Auch wenn man bei SOS-Kinderdorf zuerst an Afrika, Asien oder Südamerika denkt, gibt es derzeit auch in unserem Land ca. 700 Kinder, die in 16 SOS-Kinderdörfern betreut werden. Über die Arbeit dort informierte Frau Allig vom SOS-Kinderdorf Campus am 1. Februar 2019 unseren Q11-Kurs in Sozialkunde.
Zunächst sammelten wir verschiedene Familienformen wie z.B. Kernfamilie, Patchworkfamilie, Alleinerziehende etc. Davon ausgehend überlegten wir, welche Aspekte konstituierend für jede Familie sind: Soziologisch gesehen besteht eine Familie aus mindestens zwei Generationen und die Kinder erfahren dort Geborgenheit und Fürsorge. Genau dies ist auch der Grundgedanke des SOS-Kinderdorf-Gründers Hermann Gmeiner: Er wollte, dass möglichst alle Kinder diese Geborgenheit und Zuwendung erfahren. Laut Konzept des SOS-Kinderdorfs benötigt ein Kind eine Mutter, ein Haus, ein Dorf und Geschwister für eine gute Entwicklung. Das sind die vier Säulen der SOS-Kinderdorf-Idee.
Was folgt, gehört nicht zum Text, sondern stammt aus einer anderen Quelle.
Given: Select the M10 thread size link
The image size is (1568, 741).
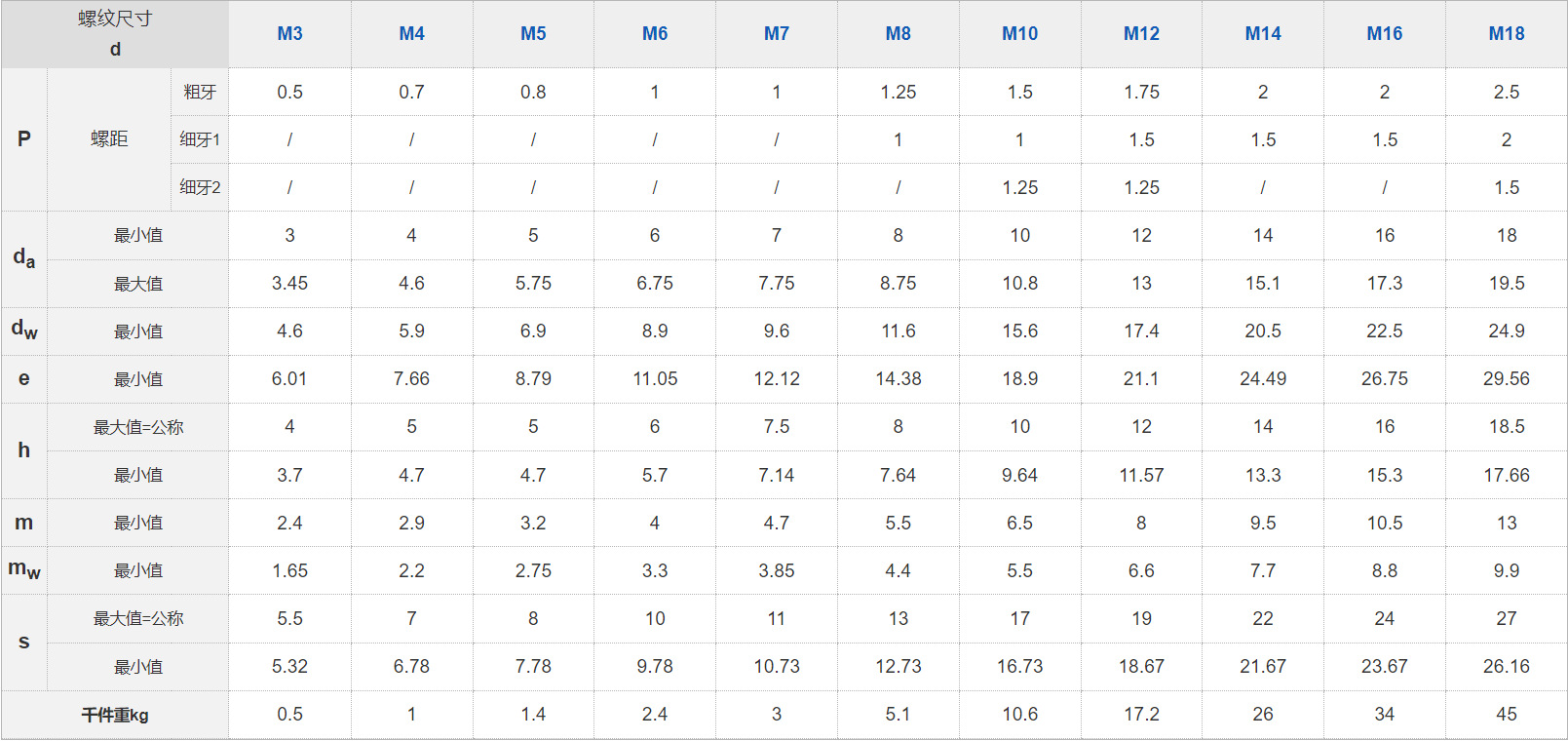Looking at the screenshot, I should click(1019, 33).
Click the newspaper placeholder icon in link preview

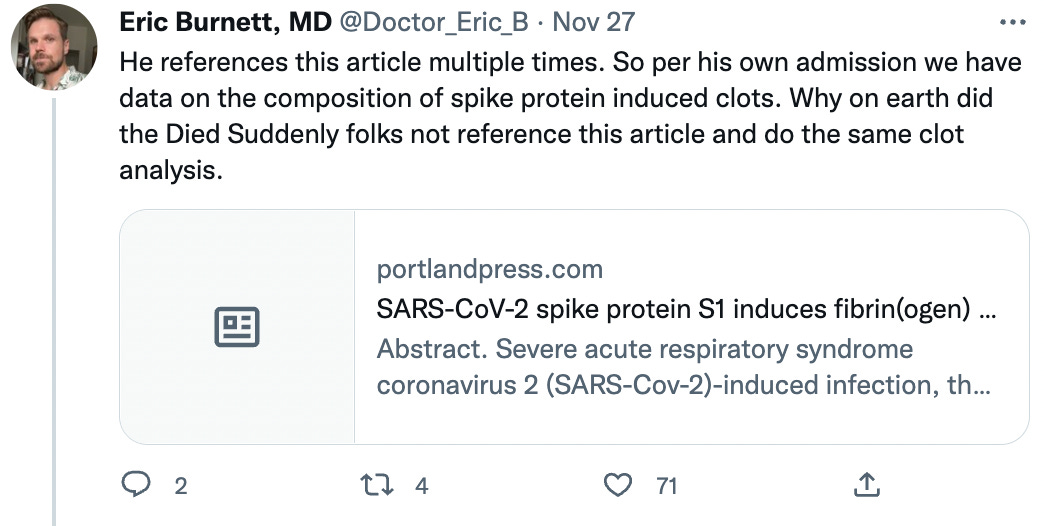[x=237, y=327]
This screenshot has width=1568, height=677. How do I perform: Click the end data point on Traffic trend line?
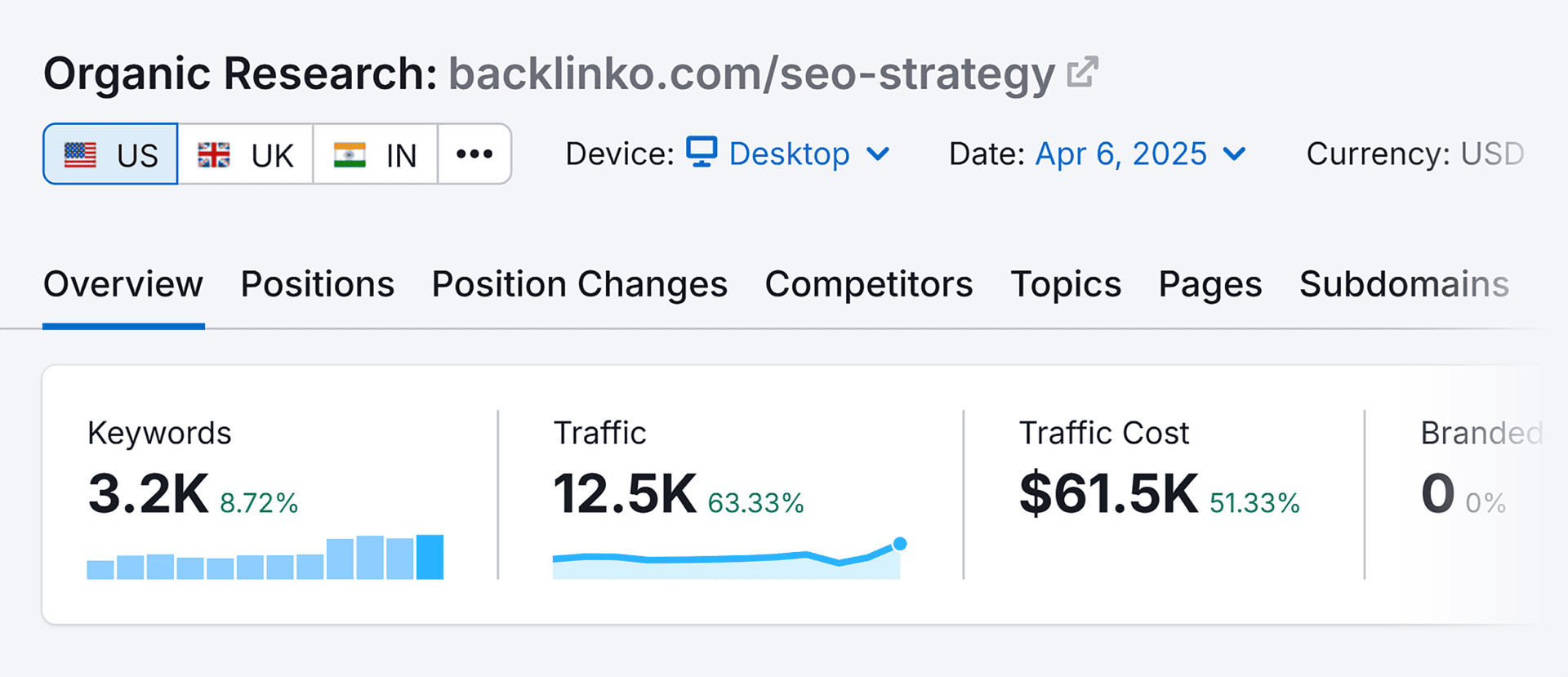pyautogui.click(x=900, y=544)

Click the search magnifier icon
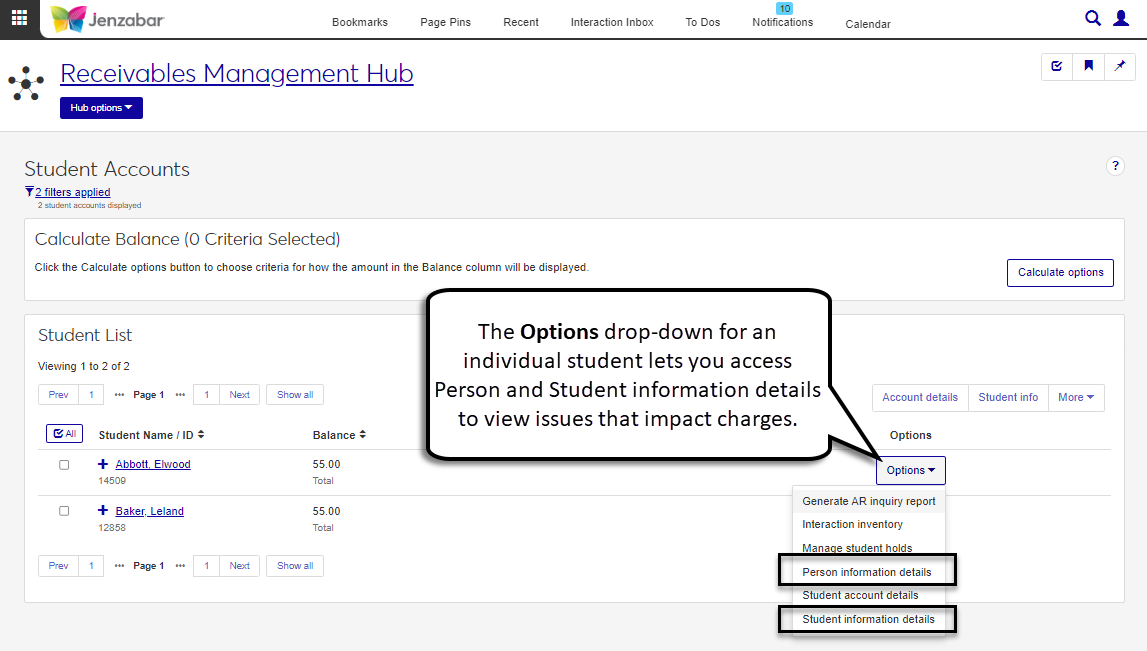click(x=1093, y=18)
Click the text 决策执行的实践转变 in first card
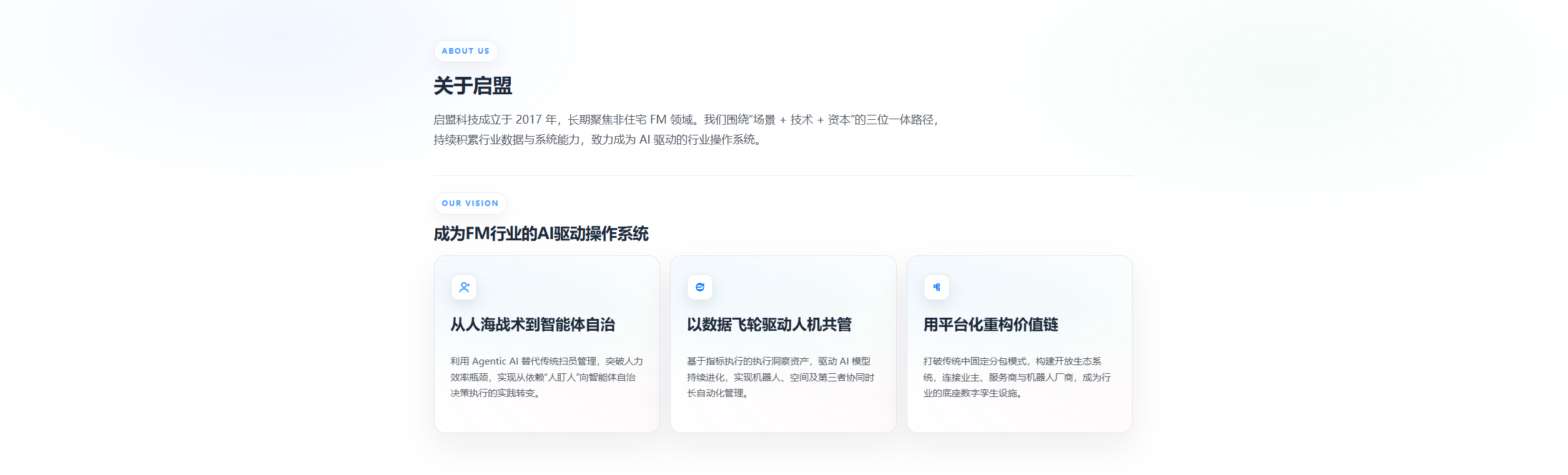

Warum aber gibt es in Deutschland überhaupt SOS-Kinderdörfer? Anders als wir vermuteten, ist in Deutschland Armut allein kein Grund dafür, dass Kinder nicht bei ihrer leiblichen Familie aufwachsen können. In unserem Land gibt es dank der sozialen Sicherungssysteme nur ganz selten so große Armut, dass ein Kind nicht mehr ernährt werden kann. Allerdings haben viele Kinder auch in Deutschland nicht genug Geld für gesellschaftliche Teilhabe und werden deshalb ausgegrenzt – sie können z.B. nicht mit Freunden ins Kino oder zu Konzerten gehen. Die häufigsten Gründe dafür, dass Kinder nicht bei ihren leiblichen Eltern aufwachsen, sind vielmehr Gewalt, Drogensucht und Alkoholmissbrauch in der Familie und – wenn auch selten – der Tod beider Elternteile. Dabei werden familiäre Gewalt oder Drogensucht häufig verschleiert. Hinweise kommen dann von Nachbarn, Lehrern oder Mitschülern. Frau Allig appellierte an unsere Wachsamkeit im eigenen Umfeld. Zudem diskutierten wir, wie vorzugehen ist, wenn sich ein entsprechender Verdacht erhärtet: Zuerst sollten wir alle aufmerksam sein und darauf achten, ob sich ein Muster abzeichnet (z.B. häufig blaue Flecken) und sich das Verhalten eines unserer Mitschüler plötzlich ändert. Ist dies der Fall, können wir das Gespräch mit ihm suchen. Wenn der Verdacht nicht glaubhaft ausgeräumt wird, sollten wir uns an eine Lehrkraft unseres Vertrauens wenden. Die Schule kann in einem nächsten Schritt Kontakt zu den Eltern oder bei akuter Gefahr zum Jugendamt aufnehmen.
Bei dem interessanten Besuch konnten wir auf Fachwissen aus dem bisherigen Sozialkundeunterricht zurückgreifen und in der Folgestunde mit den Themen „absolute vs. relative Armut“ und „Sozialstaat“ an die konkreten Beispiele aus dem Vortrag anschließen. Unserer Meinung nach sollten auch zukünftig Referenten des SOS-Kinderdorf Campus in die 11. Jahrgangstufe eingeladen werden, um uns Einblicke in ihre Arbeit zu ermöglichen.